MUMBAI : A potential shift in the power equation, with the imminent expiry of shareholders’ agreement (SHA) and articles of association (AoA) of InterGlobe Aviation Ltd in October, has emerged as the probable reason for the estrangement between the airline’s co-promoters Rakesh Gangwal and Rahul Bhatia.

As internal company memos surface, it is becoming clear that the likely shift in power equations is driving discussions regarding related party transactions (RPTs) and original equipment manufacturers (OEM) orders.

A 12 June letter by Bhatia to the board and the company secretary of InterGlobe Aviation reveals that the public tussle between Bhatia and Gangwal actually stems from the potential shift in power to manage and control Indigo’s businesses, with the company’s SHA and AoA coming up for renewal in October. Mint has reviewed the letter.

Gangwal has now approached the Securities and Exchange Board pointing to allegedly lax policies regarding related-party transactions (RPTs) at Indigo, and the market regulator has summoned the airline’s company secretary. Gangwal, along with his wife and associate firms, holds around 37% in InterGlobe Aviation.

Bhatia states in the letter that Gangwal had agreed to the company’s RPT policy and had never raised the issue earlier. “…the real agenda of the RG Group is to dilute and diminish the controlling rights of the InterGlobe Enterprises Pvt. Ltd (IGE Group) and to relieve itself from its obligations under the shareholder’s agreement and the AoA…" said Bhatia in the letter.

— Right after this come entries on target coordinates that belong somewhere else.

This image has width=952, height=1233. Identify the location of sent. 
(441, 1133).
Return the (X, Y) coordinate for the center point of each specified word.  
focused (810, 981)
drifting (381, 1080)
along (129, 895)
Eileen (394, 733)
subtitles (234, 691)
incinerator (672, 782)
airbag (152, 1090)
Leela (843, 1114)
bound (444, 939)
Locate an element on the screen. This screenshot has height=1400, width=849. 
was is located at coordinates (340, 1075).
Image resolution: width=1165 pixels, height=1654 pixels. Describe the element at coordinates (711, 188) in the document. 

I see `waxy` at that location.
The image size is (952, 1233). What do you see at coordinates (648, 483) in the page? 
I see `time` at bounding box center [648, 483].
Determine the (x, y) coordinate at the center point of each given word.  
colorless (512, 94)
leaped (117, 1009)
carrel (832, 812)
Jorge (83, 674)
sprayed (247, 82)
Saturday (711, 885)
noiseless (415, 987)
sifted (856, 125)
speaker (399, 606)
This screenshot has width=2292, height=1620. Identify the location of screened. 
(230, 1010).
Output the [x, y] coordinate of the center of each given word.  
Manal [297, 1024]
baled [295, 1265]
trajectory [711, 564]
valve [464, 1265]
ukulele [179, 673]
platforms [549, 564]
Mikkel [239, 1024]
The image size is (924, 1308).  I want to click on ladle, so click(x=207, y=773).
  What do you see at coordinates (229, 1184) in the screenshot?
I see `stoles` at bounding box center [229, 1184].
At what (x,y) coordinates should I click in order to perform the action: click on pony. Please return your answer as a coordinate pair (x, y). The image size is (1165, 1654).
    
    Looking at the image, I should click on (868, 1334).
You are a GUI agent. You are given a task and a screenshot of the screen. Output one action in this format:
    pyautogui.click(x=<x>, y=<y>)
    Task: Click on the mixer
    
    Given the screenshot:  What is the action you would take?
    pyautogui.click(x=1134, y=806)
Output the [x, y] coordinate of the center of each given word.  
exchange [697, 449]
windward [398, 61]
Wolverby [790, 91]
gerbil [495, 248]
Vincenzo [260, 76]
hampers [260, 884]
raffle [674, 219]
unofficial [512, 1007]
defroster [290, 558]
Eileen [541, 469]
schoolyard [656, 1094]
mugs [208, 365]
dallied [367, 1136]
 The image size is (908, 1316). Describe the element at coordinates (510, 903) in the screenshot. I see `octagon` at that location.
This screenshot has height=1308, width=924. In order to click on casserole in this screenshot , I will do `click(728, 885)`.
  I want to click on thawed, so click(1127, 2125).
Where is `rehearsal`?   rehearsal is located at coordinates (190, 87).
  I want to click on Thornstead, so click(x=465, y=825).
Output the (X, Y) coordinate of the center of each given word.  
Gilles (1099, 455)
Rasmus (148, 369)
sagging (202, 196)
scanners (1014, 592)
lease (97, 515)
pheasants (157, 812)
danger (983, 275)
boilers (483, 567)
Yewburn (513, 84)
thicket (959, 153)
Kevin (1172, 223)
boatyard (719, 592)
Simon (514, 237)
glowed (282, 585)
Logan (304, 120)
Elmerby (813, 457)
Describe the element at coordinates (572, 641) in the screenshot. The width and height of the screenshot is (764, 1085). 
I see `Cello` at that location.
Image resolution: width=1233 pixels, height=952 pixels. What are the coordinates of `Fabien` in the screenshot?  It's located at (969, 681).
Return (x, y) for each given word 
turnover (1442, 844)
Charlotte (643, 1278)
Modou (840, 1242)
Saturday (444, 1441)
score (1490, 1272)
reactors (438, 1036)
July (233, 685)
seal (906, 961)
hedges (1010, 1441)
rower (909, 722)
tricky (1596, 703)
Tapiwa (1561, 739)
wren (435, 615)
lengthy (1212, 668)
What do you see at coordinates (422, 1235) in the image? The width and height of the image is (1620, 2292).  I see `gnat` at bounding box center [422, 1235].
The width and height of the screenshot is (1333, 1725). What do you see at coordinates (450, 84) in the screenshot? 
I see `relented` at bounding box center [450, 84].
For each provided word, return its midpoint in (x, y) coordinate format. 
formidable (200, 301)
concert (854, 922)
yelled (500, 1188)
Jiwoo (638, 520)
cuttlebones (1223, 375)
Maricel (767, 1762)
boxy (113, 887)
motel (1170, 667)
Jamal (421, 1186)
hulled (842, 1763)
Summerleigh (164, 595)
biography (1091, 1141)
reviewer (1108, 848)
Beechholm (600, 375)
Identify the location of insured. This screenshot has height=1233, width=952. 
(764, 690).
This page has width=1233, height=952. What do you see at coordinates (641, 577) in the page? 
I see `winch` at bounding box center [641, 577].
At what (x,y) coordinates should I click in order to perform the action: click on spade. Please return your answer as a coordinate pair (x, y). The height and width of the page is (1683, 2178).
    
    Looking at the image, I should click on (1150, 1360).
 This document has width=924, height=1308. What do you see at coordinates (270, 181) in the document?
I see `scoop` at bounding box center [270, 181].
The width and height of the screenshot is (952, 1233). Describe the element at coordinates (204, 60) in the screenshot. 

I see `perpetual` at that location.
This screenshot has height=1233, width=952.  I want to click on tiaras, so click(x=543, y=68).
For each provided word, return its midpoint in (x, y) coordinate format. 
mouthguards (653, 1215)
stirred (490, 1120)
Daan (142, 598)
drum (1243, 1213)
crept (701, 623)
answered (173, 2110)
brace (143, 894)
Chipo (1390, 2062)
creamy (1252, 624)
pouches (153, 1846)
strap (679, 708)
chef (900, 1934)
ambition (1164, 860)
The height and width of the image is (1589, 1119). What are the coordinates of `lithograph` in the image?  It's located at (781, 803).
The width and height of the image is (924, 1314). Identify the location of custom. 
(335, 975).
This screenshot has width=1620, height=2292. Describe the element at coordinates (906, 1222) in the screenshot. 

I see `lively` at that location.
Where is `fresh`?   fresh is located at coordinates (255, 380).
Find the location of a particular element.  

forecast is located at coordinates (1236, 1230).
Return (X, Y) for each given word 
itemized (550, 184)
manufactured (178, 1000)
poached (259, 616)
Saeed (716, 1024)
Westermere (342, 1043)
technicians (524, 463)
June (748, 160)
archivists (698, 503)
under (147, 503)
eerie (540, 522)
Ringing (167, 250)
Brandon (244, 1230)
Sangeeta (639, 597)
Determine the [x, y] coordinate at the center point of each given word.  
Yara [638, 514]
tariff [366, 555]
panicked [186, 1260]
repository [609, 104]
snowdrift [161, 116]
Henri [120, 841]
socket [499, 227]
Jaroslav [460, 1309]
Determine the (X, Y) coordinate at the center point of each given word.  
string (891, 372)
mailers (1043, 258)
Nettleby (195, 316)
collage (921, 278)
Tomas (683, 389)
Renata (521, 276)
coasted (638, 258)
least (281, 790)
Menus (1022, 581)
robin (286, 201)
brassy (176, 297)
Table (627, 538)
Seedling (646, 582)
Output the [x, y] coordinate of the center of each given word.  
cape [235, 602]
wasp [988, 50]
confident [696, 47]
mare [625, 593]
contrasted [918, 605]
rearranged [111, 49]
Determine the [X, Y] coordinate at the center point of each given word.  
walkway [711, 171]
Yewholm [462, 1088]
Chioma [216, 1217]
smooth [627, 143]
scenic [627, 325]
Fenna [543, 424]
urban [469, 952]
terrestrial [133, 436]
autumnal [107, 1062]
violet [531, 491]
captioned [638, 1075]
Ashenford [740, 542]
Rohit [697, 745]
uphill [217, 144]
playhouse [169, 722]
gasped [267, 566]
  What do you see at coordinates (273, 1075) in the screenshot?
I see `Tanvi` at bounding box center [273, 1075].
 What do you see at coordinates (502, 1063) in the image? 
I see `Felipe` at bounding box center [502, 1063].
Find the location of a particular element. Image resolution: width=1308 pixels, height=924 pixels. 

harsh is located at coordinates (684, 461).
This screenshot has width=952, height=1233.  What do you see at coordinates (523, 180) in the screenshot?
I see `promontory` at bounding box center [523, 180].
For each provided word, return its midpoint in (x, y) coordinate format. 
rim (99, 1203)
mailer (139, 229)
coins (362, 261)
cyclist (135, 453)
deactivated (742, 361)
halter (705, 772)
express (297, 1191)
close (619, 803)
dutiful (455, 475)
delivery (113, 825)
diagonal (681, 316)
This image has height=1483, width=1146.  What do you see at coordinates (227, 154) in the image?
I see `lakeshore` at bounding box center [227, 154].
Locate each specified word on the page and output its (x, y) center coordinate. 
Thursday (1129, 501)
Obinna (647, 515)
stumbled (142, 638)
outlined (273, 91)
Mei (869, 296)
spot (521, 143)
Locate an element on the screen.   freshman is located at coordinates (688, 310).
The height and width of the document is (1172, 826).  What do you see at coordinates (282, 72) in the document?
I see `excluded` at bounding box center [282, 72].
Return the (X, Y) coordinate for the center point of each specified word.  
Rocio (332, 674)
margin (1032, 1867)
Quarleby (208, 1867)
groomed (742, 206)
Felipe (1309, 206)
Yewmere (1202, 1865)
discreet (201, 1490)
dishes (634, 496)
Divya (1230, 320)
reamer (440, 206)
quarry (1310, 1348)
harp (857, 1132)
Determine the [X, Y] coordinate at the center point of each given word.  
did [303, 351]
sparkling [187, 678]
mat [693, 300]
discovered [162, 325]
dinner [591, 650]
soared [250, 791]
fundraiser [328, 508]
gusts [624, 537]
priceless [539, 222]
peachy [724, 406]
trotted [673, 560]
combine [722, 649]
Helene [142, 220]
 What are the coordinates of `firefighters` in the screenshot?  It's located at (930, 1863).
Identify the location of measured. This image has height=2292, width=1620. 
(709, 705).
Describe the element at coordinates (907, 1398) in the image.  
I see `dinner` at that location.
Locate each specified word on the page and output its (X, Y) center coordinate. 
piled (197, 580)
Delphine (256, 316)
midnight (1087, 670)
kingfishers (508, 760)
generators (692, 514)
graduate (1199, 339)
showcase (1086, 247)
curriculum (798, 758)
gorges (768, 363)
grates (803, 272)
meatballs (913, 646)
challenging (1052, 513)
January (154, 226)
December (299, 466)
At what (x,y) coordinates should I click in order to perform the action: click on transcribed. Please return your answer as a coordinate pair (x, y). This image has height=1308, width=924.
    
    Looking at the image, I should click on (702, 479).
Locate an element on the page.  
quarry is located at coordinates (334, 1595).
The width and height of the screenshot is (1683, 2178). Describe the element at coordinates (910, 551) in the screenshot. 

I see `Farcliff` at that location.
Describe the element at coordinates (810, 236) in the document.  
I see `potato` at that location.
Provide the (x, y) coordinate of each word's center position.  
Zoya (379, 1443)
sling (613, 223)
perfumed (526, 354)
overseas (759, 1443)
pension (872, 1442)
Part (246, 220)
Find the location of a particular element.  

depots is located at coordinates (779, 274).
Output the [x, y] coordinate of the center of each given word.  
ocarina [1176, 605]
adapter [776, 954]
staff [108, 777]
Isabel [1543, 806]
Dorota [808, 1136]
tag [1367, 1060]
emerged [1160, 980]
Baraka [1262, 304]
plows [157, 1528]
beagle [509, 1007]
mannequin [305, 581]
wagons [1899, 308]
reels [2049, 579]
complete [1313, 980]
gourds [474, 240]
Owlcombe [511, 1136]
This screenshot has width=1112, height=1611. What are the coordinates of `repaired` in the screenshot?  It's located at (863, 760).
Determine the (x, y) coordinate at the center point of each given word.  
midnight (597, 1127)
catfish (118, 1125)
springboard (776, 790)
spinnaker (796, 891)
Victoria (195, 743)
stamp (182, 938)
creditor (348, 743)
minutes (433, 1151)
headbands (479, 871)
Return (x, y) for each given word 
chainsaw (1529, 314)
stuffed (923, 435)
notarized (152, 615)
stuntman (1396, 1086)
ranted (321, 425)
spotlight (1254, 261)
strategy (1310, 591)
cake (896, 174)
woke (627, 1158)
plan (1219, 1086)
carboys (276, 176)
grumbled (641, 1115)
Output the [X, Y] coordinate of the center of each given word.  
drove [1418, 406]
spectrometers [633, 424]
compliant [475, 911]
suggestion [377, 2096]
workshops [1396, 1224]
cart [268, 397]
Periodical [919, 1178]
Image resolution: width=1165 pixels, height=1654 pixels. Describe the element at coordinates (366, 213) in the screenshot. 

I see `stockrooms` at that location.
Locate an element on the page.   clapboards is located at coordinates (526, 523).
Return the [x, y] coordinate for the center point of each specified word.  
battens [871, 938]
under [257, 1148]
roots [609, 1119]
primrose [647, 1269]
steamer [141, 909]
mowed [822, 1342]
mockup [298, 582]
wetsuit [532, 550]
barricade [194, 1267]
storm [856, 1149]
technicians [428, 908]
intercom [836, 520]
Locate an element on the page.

According to the sequence of events detailed in Bhatia’s letter, a new methodology for the review of RPTs was proposed at a board meeting held on 4 March, after M. Damodaran had joined the airline as chairman in January. Following this, an internal committee—comprising the CEO, chief financial officer, the company secretary and the general counsel—was constituted to examine RPTs and make its recommendations to the audit committee within four months. Separately, as per Damodaran’s suggestion, EY was appointed by IndiGo’s board to conduct an independent review of IndiGo’s RPTs over the past five years.

Immediately after this board meeting, Gangwal circulated a proposed process flow chart as a recommendation to the management committee for the approval of RPTs. Exactly a month later, on 4 April, the management submitted to the board its version of the process flow. IndiGo’s audit committee then met on 11 April to review each of the RPTs following the examination of such transactions by the internal committee.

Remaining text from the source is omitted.